**Extract provided:**
※ ※ ※

Laws of nature must be simple.

A good point.

But Leibniz made the same point three centuries before.

Most of Leibniz’s work was not published during his lifetime. His ideas were found long after his death in his private papers, or in letters to other intellectuals. One text, the 1686 Discours de métaphysique, was published (and named) by an editor who found it among Leibniz’s papers more than a century after Leibniz died. Paragraphs V and VI of this work discuss complexity.³ The terms Leibniz uses are simplicité and fort composé.

Leibniz imagined taking up a quill pen and splattering a piece of paper with ink spots. These spots make up a finite set of points on the plane. What does it mean to say that they obey a law? Perhaps a mathematical equation goes through the points. But for any finite set of points, Leibniz observed, you can always find a mathematical equation going through them. Lagrangian interpolation is an obvious technique. The existence of an equation going through a set of points does not distinguish random points from points that follow a law.

What does?

For Leibniz, a law must be expressed by a simple equation. An equation that is forte composée is meaningless. There is always one loitering about. This kind of theoretical criterion does not apply to individual cases. We are trying to understand what it means to say there is a law governing these points. That does not mean we can determine if there is such a law.

Well, maybe, if you limit yourself to algebraic equations…

It was in paragraph V of the Discours that Leibniz asserted that the world is comprehensible. He wrote this in 1686, a year before Isaac Newton published the Principia. Modern science or, as it was called then, mechanical philosophy, was just beginning. Medieval ideas about the world and religion were still very much alive. Newton himself was more a man of the past than of the future; he was, as John Maynard Keynes put it, the last of the Babylonian sorcerers.⁴

Just as the old school of thought was colliding with the new mechanical philosophy, Leibniz asked why the world is comprehensible. He wanted to combine theology with modern science; he was unwilling to give up either. In the Discours, he discussed the relation of science to the world, noting that the world is governed by science, and explaining why. The reason, he wrote, is God. God has created a world which is very rich and diverse in phenomena. And yet all this richness follows from a few very simple laws. According to Leibniz, this is what it means to say that the world is comprehensible. The world is beautiful because it follows simple laws that produce the richness that we see around us. Science is possible, and this fact was, for Leibniz, proof of the greatness of God; this beautiful world is made by a great artist from a small number of powerful ideas.

※ ※ ※

**Record set:**
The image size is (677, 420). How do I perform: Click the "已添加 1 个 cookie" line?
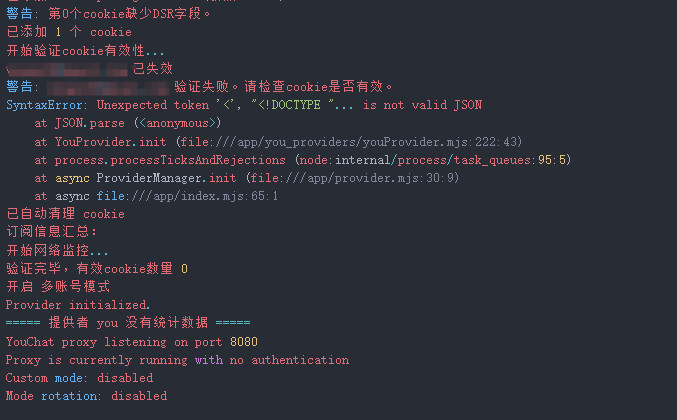[69, 32]
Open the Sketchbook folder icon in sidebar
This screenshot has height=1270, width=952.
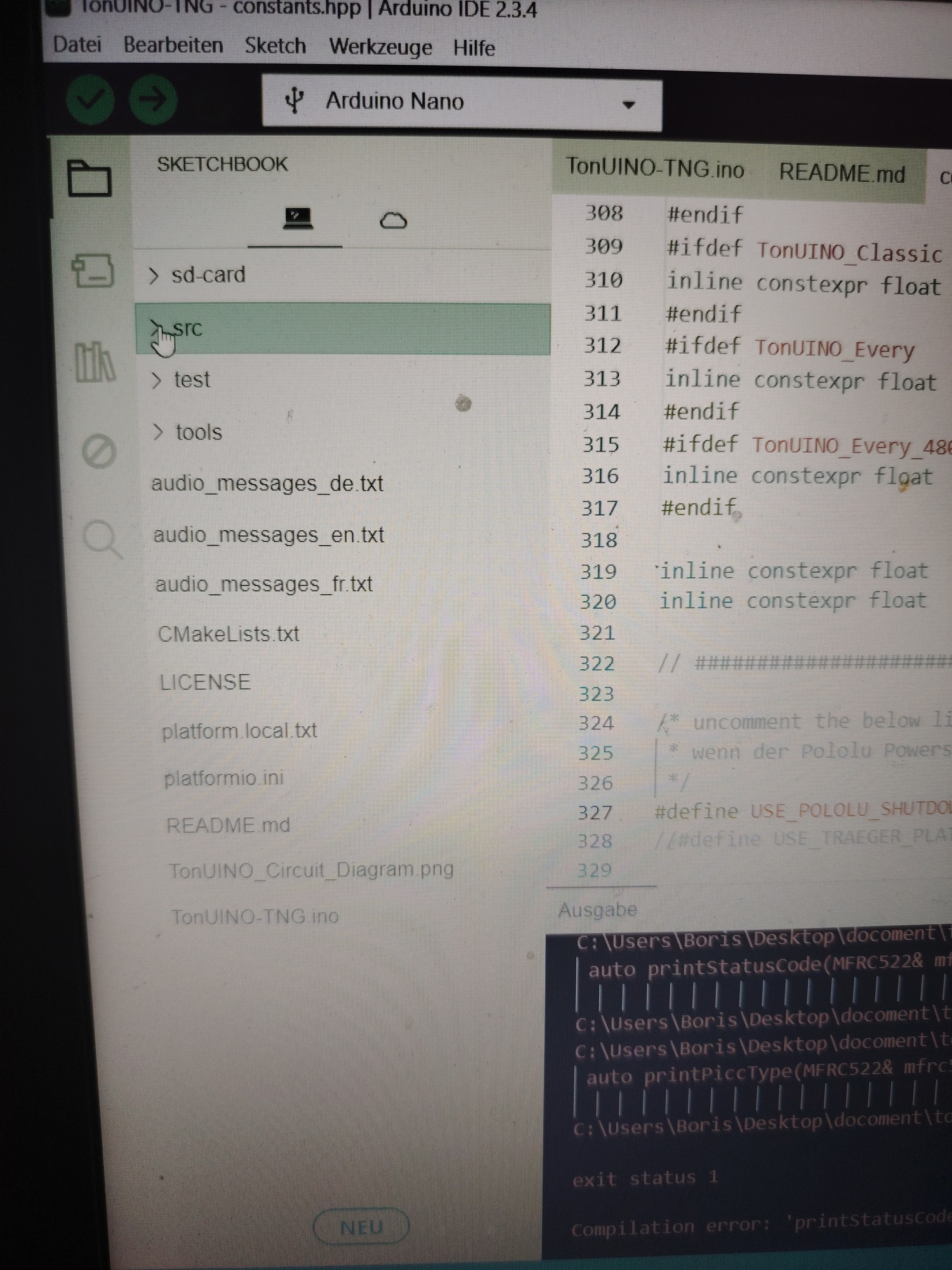[89, 178]
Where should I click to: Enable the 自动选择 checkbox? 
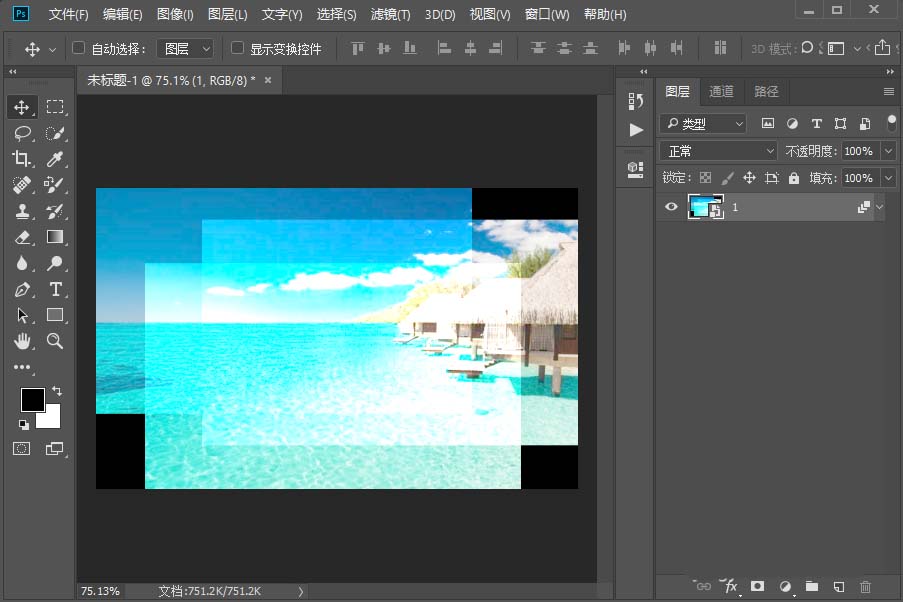coord(79,48)

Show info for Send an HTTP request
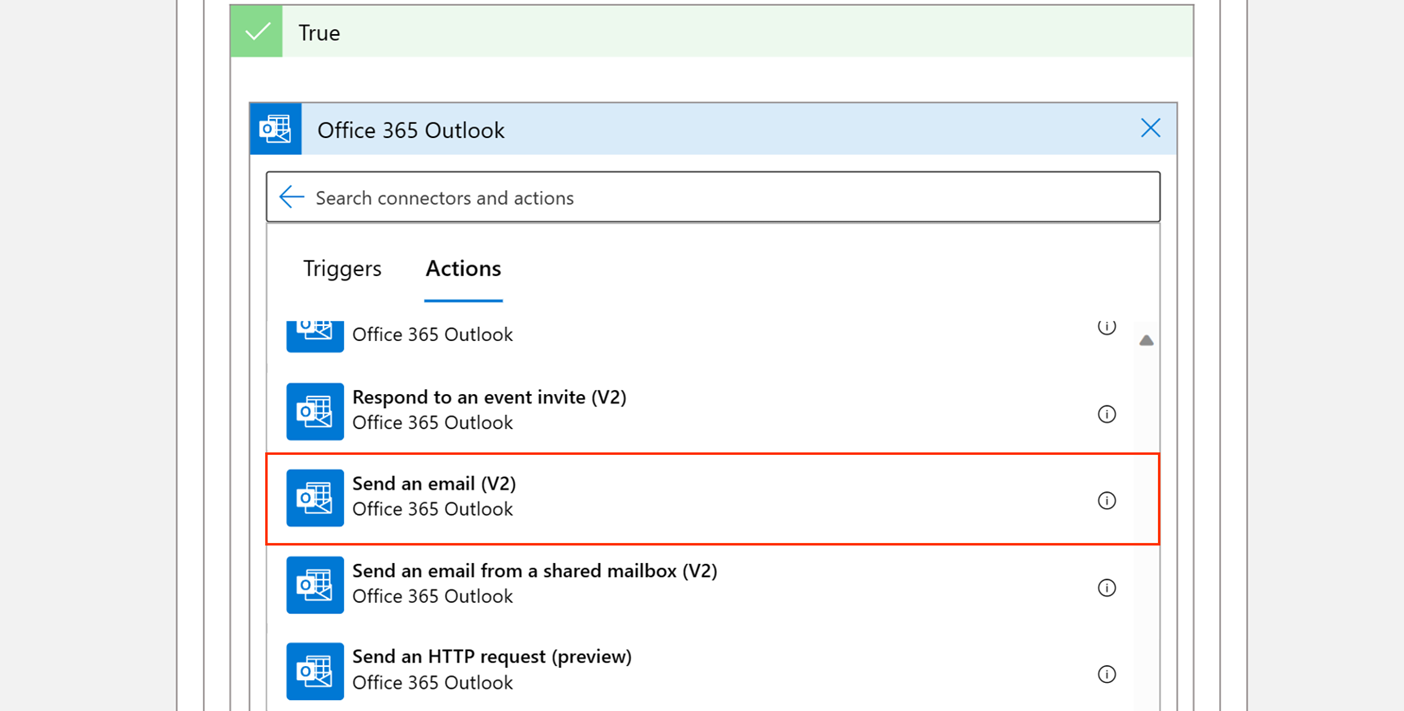1106,674
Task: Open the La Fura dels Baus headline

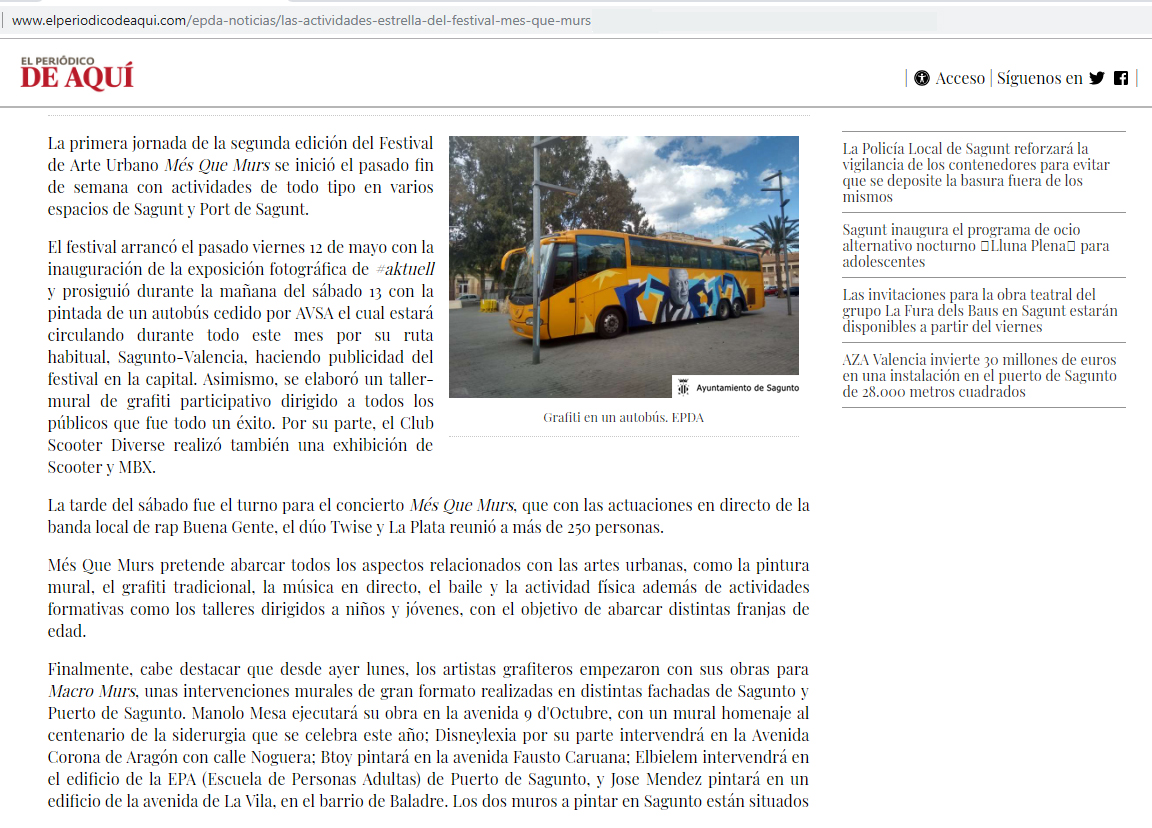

※ ※ ※

**Exercise tasks:**
• A. Restate word for word the part of the passage on Leibniz starting with "Most of Leibniz’s" and going on through "and fort composé.".
• B. Quote the records exactly, starting with the line with "Open the Sketchbook folder icon in sidebar" and going on through the end of the records. Leave the pictures out of your answer.

**Solutions by task:**
• A.
Most of Leibniz’s work was not published during his lifetime. His ideas were found long after his death in his private papers, or in letters to other intellectuals. One text, the 1686 Discours de métaphysique, was published (and named) by an editor who found it among Leibniz’s papers more than a century after Leibniz died. Paragraphs V and VI of this work discuss complexity.³ The terms Leibniz uses are simplicité and fort composé.

• B.
Open the Sketchbook folder icon in sidebar
This screenshot has height=1270, width=952.
[89, 178]
Where should I click to: Enable the 自动选择 checkbox? 
coord(79,48)

Show info for Send an HTTP request
1106,674
Task: Open the La Fura dels Baus headline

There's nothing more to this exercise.